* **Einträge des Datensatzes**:
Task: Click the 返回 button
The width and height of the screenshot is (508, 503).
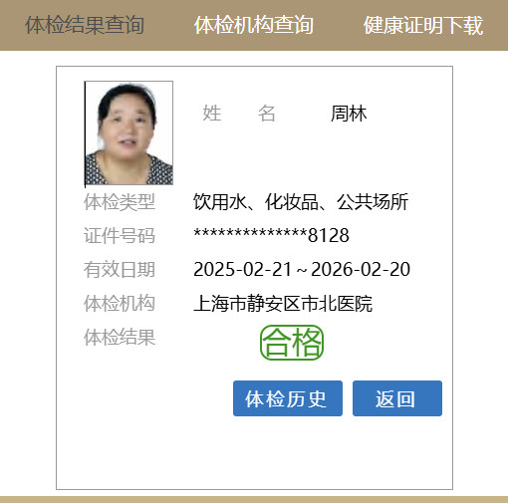Action: tap(397, 398)
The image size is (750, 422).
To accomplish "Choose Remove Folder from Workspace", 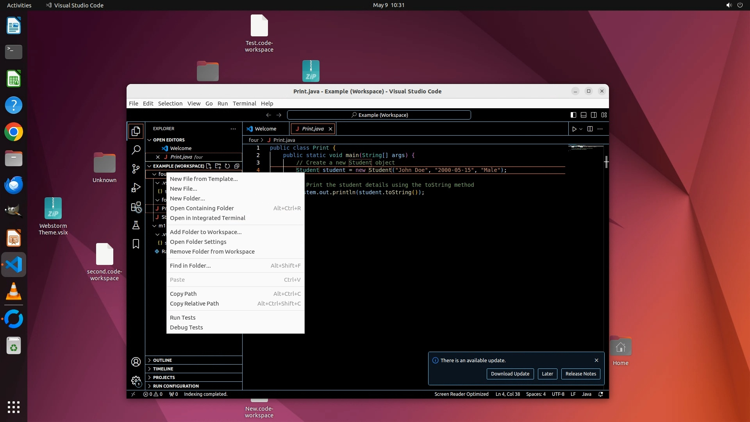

* **WAS IST GEFORDERT**: Formatieren Sie die Zeilen aller obigen Einträge als nummerierte Liste ohne Leerzeilen. Lassen Sie die Bilder in der Antwort weg.

* **ENDERGEBNIS**:
1. Task: Click the 返回 button
2. The width and height of the screenshot is (508, 503).
3. Action: tap(397, 398)
4. The image size is (750, 422).
5. To accomplish "Choose Remove Folder from Workspace", 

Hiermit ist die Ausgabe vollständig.